** Input data follows **
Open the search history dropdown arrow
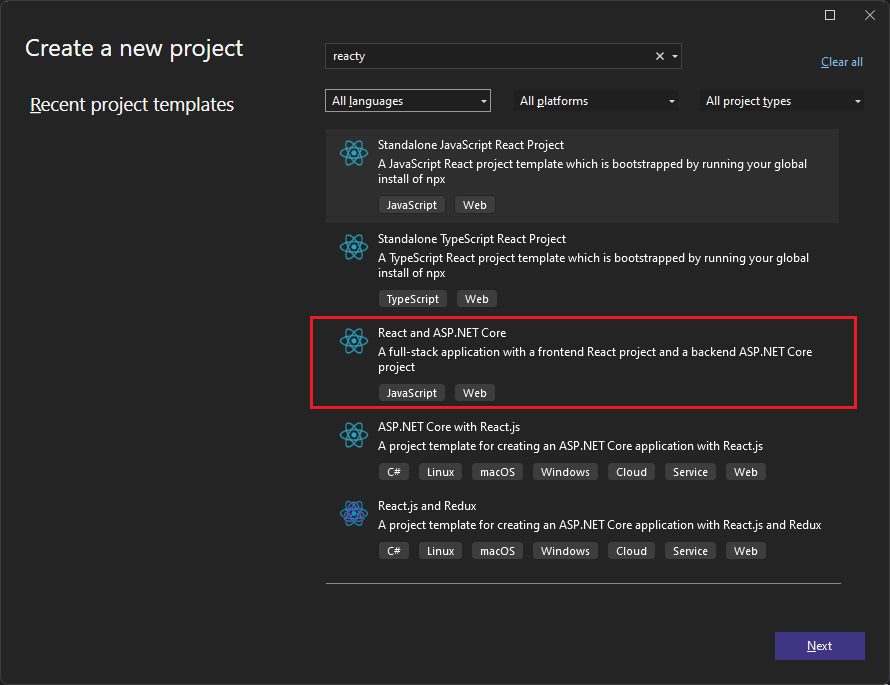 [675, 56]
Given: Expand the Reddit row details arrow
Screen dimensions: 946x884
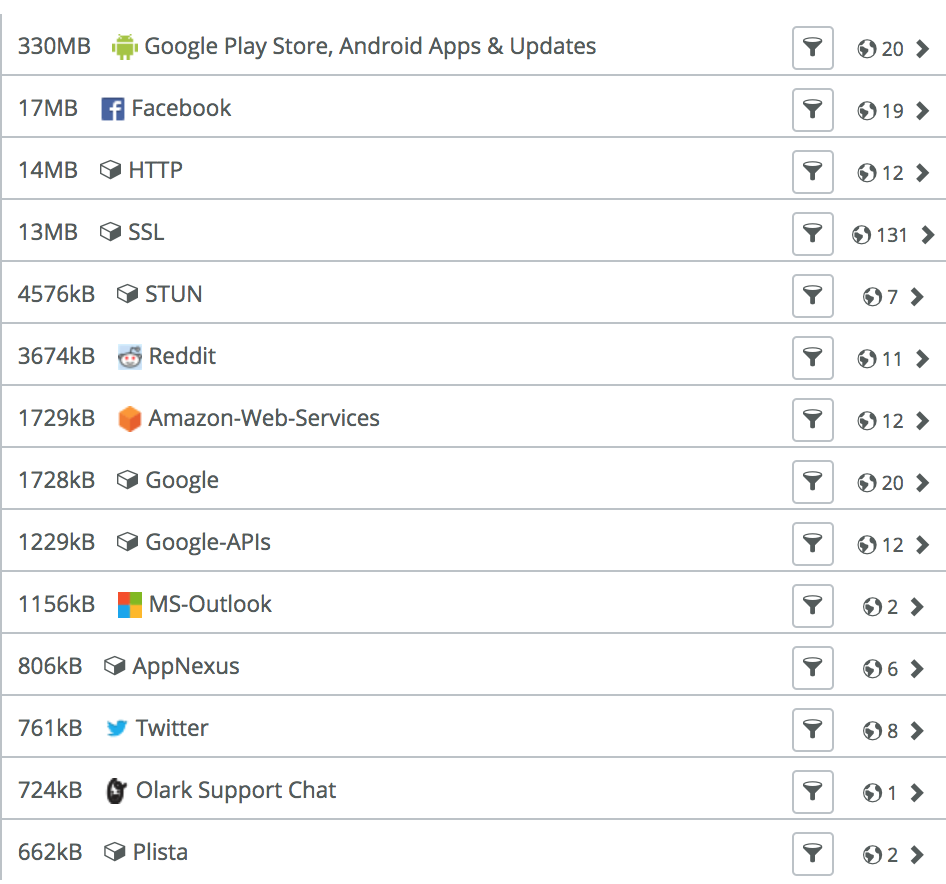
** End of Input data **
** Input data follows **
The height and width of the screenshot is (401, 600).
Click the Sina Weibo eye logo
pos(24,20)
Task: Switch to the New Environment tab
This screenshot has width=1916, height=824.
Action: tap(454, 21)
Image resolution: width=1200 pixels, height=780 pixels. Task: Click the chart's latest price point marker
** End of Input data **
Within the records, how many lines include "Task"? The answer is the number and nothing else.

2